Passage to read.
Kim Jong-un fell ‘seriously ill’ during North Korea Covid crisis, his sister says | North Korea

North Korea has declared a “shining victory” in its battle with Covid-19, amid suggestions from Kim Jong-un’s sister that he was among those who contracted the virus.

Speaking at a meeting of health workers and scientists in Pyongyang, Kim called for preventive measures to be eased and described the official death toll of 74 as an “unprecedented miracle in the history of the world health community”, state-run media said on Thursday.

Kim said “the victory gained by our people is a historic event that once again showed the world the greatness of our state, the indomitable tenacity of our people and the beautiful national customs we are proud of”, state news agency KCNA said in its report of Wednesday’s meeting.

His influential sister, Kim Yo-jong, blamed the country’s outbreak on propaganda leaflets flown over the border in balloons from South Korea, and warned of “deadly” retaliation if Seoul failed to prevent activists from sending the leaflets.

She also suggested that her brother had contracted the virus, saying that he had been among the tens of millions of North Koreans to have come down with a “fever”.

“Even though he was seriously ill with a high fever, he could not lie down for a moment thinking about the people he had to take care of until the end in the face of the anti-epidemic war,” she said.

North Korea, whose poor health infrastructure was badly prepared to cope with a major outbreak, insisted that it had not recorded a single case of Covid-19 for the first two years of the pandemic.

Kim Jong-un and his sister Kim Yo-jong, at a meeting in 2018. Kim Yo-jong blamed the Covid outbreak on South Korea sending leaflets across the border. Photograph: Reuters

Since May this year, it has reported about 4.8m cases of “fever” among its population of 26 million but identified only a fraction of them as Covid, possibly to avoid creating public alarm and because of a lack of testing kits.

Experts have cast doubt on North Korea’s low death toll and official reports of zero new cases since 29 July. The country has one of the world’s worst healthcare systems, with ill-equipped hospitals, few intensive care units, and no Covid-19 treatment drugs or vaccines.

The World Health Organization (WHO) said last month it believed the situation was getting worse, not better, amid an absence of independent data. There has been no response from the WHO to the regime’s claims that it has eradicated the virus.

North Korea has rejected international offers to provide vaccines, although it is not clear if Kim and other senior figures in the ruling party have been vaccinated.

Raw data.
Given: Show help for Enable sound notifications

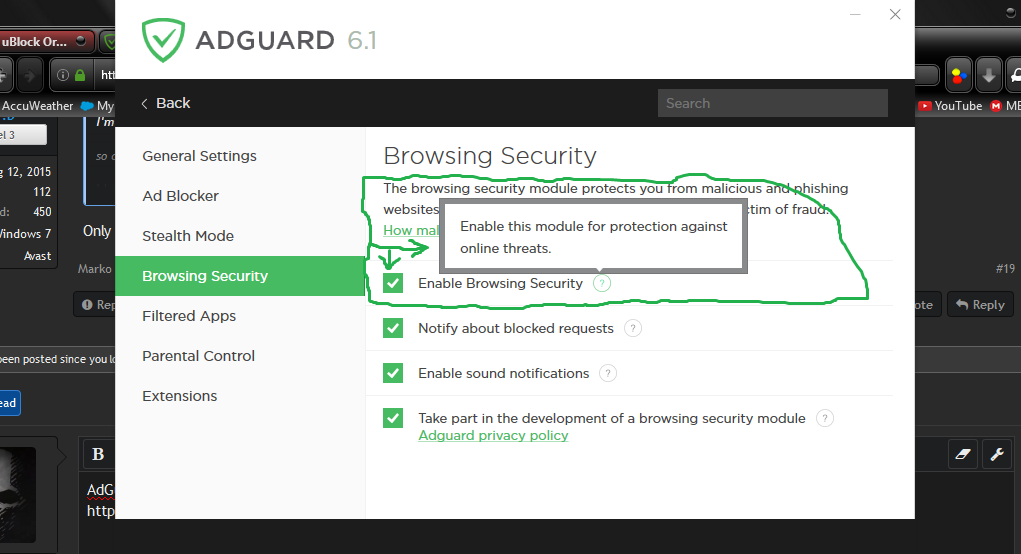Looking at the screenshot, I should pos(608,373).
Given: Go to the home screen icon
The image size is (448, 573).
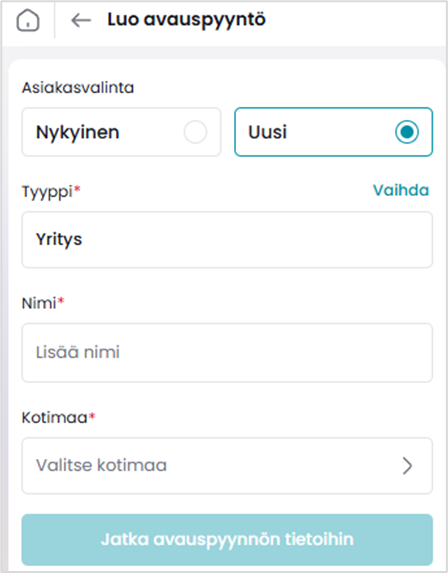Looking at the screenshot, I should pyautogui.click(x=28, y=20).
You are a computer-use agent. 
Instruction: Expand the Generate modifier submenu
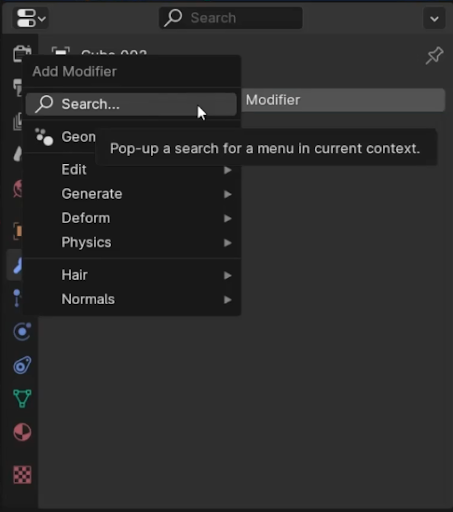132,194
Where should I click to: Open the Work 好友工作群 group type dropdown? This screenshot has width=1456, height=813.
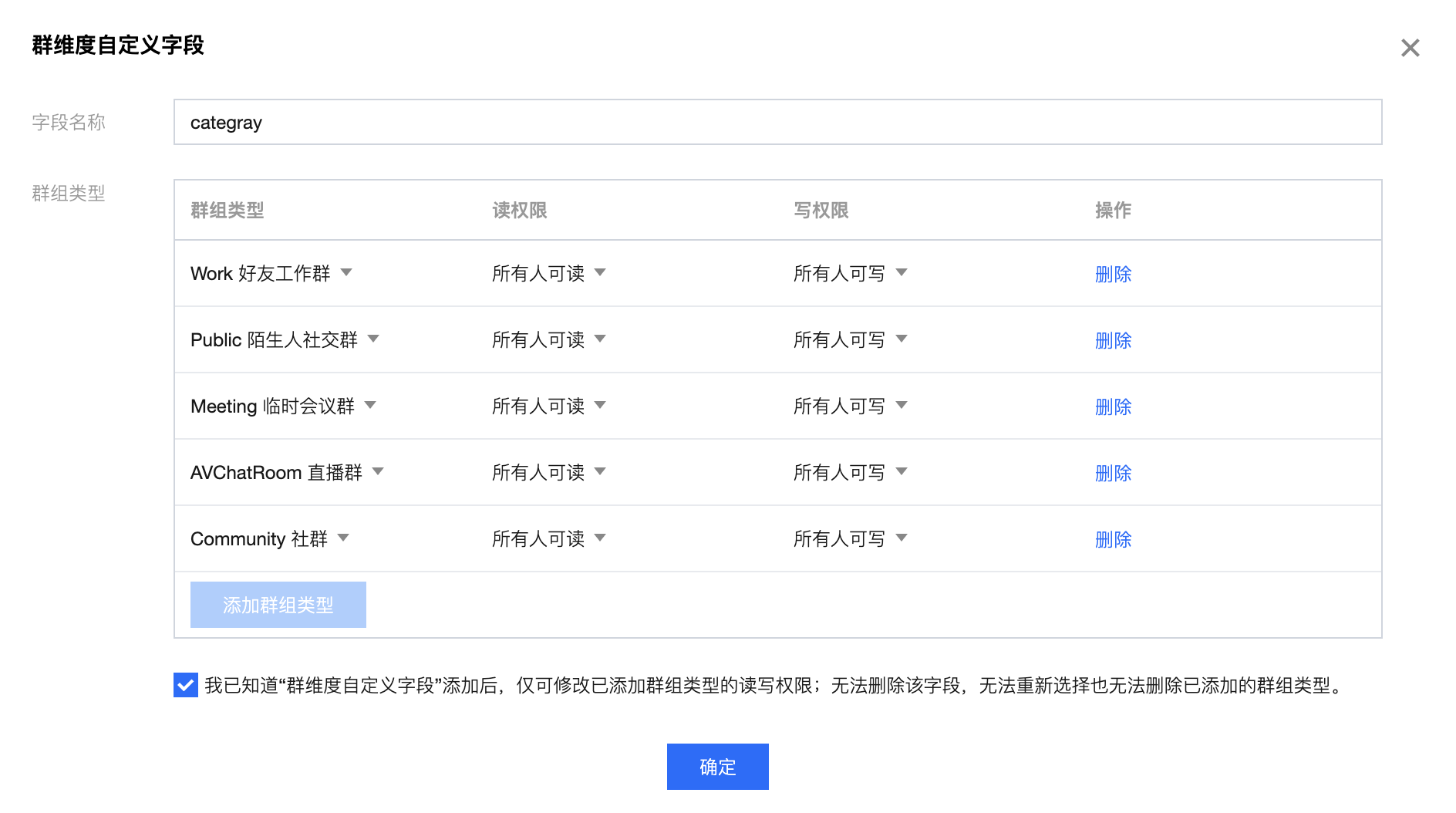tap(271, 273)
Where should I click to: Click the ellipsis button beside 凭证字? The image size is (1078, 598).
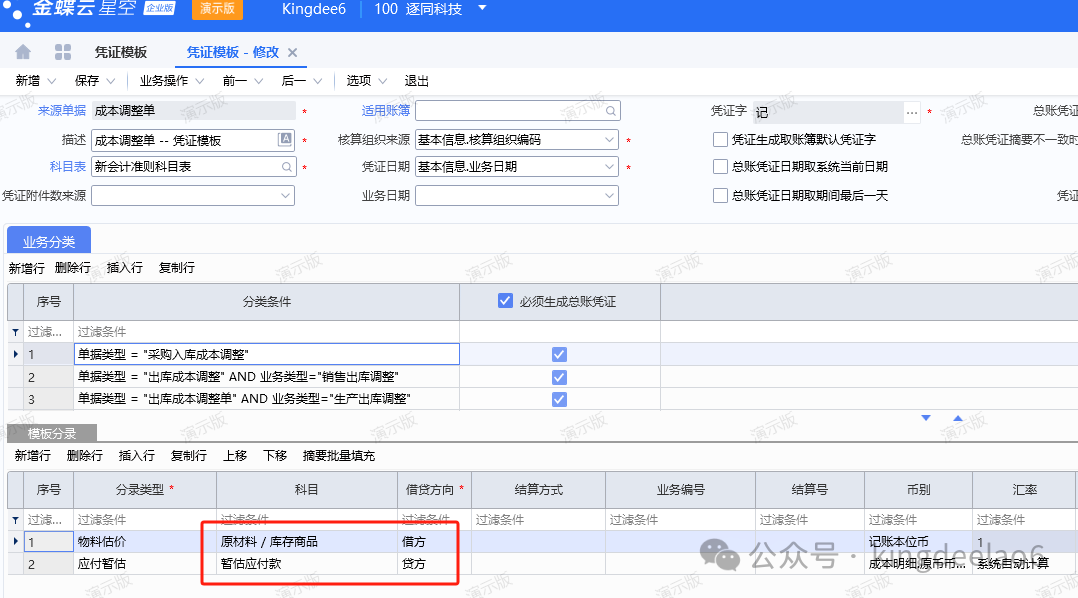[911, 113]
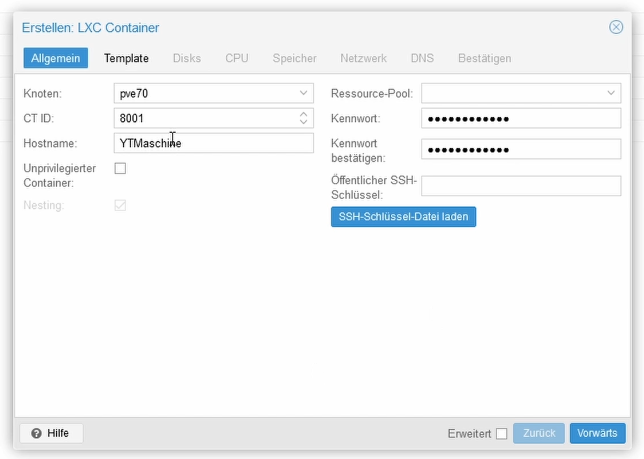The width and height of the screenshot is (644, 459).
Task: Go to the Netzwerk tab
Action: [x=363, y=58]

==

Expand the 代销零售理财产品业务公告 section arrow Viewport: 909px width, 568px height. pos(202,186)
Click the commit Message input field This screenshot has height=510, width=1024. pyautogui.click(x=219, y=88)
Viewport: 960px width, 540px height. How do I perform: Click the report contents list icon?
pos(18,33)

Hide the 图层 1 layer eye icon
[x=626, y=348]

...

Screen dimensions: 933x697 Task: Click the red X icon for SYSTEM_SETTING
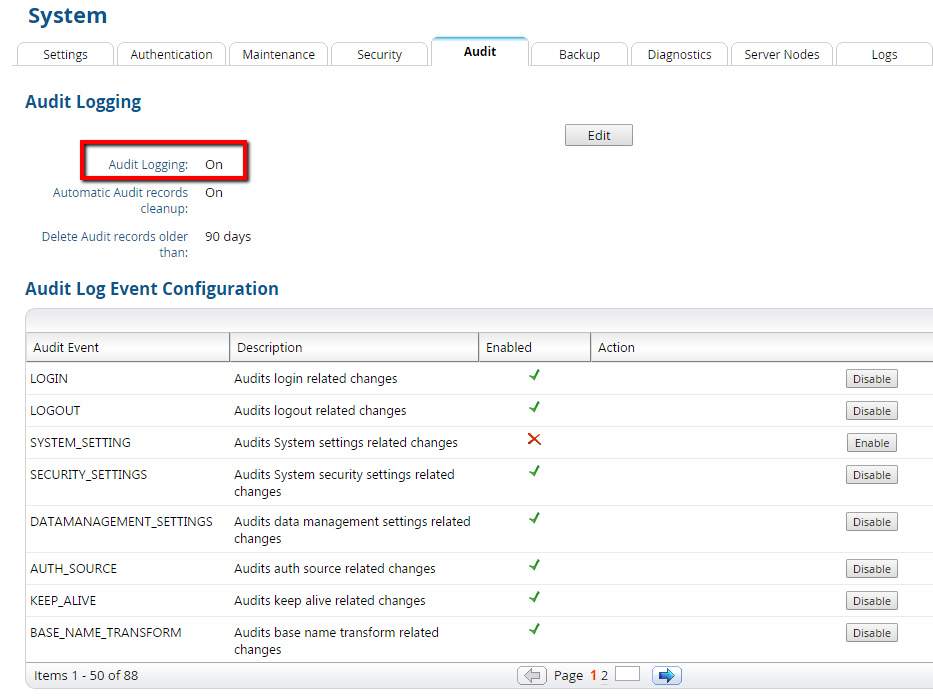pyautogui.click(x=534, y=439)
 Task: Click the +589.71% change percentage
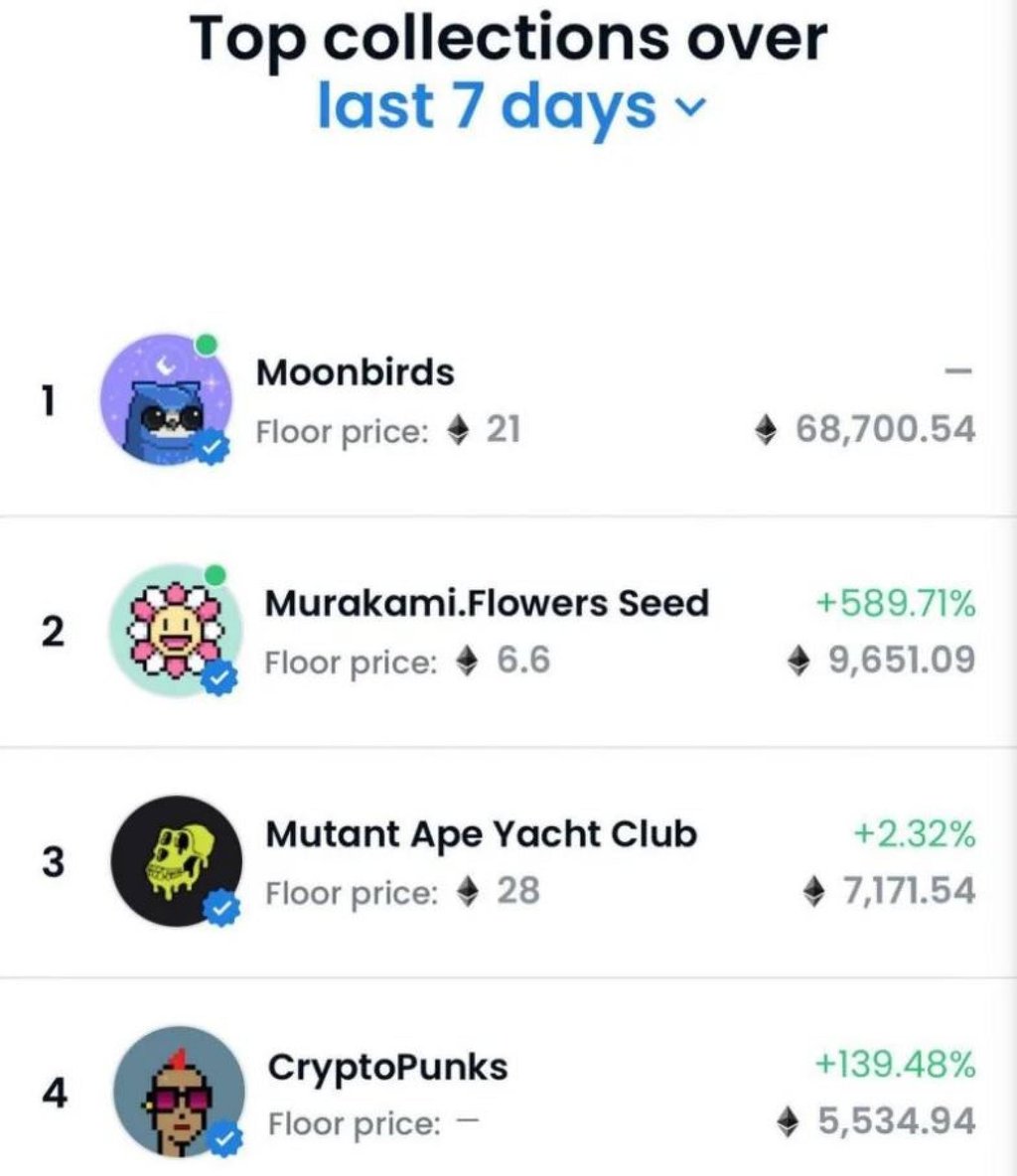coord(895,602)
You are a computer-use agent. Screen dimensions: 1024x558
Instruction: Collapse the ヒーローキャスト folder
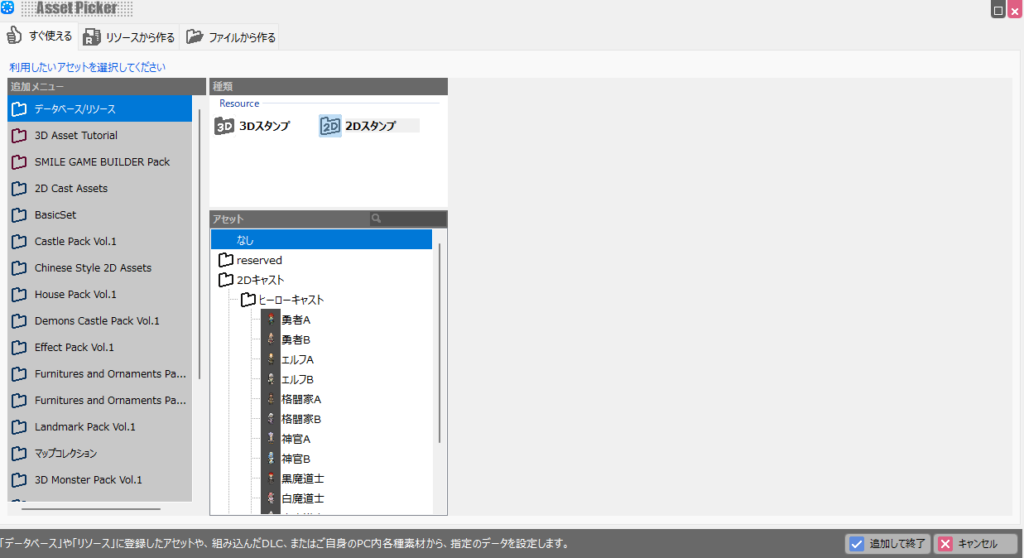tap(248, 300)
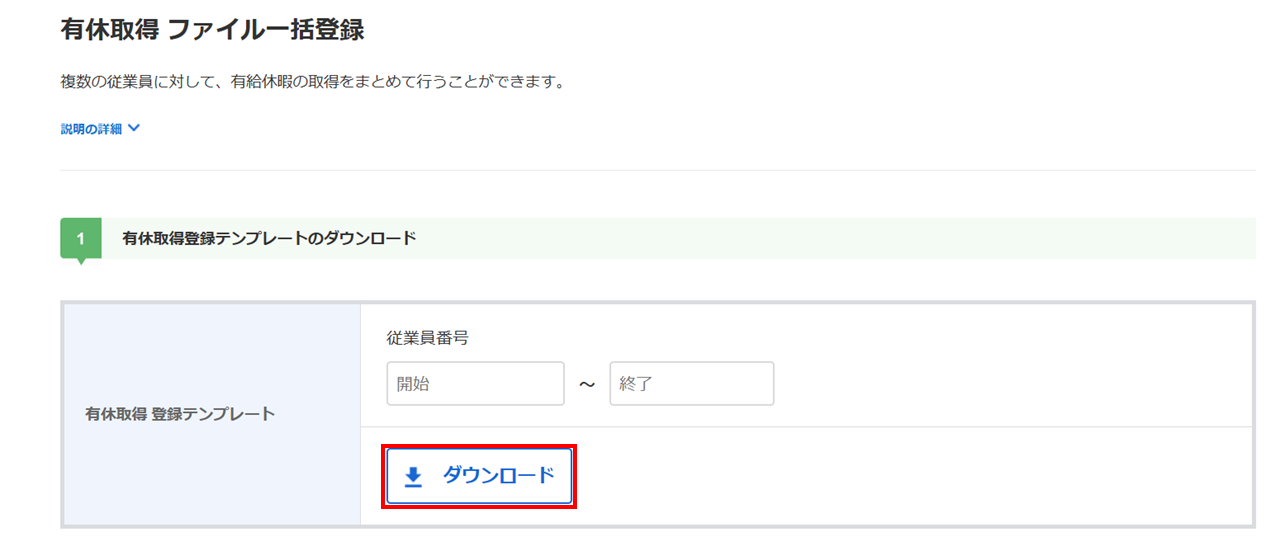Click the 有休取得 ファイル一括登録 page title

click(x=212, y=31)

Work instructions.
a - Answer these from the article about North Korea's Covid outbreak:
(i) What official death toll did Kim Jong-un describe as an "unprecedented miracle"?
(ii) What did Kim Yo-jong blame the country's outbreak on?
(iii) How many cases of "fever" has North Korea reported since May?
b - Copy out the article about North Korea's Covid outbreak word for word, from "North Korea has declared" to "of Wednesday’s meeting.".

Written responses.
a -
(i) 74
(ii) Propaganda leaflets flown over the border in balloons from South Korea
(iii) About 4.8m

b -
North Korea has declared a “shining victory” in its battle with Covid-19, amid suggestions from Kim Jong-un’s sister that he was among those who contracted the virus.

Speaking at a meeting of health workers and scientists in Pyongyang, Kim called for preventive measures to be eased and described the official death toll of 74 as an “unprecedented miracle in the history of the world health community”, state-run media said on Thursday.

Kim said “the victory gained by our people is a historic event that once again showed the world the greatness of our state, the indomitable tenacity of our people and the beautiful national customs we are proud of”, state news agency KCNA said in its report of Wednesday’s meeting.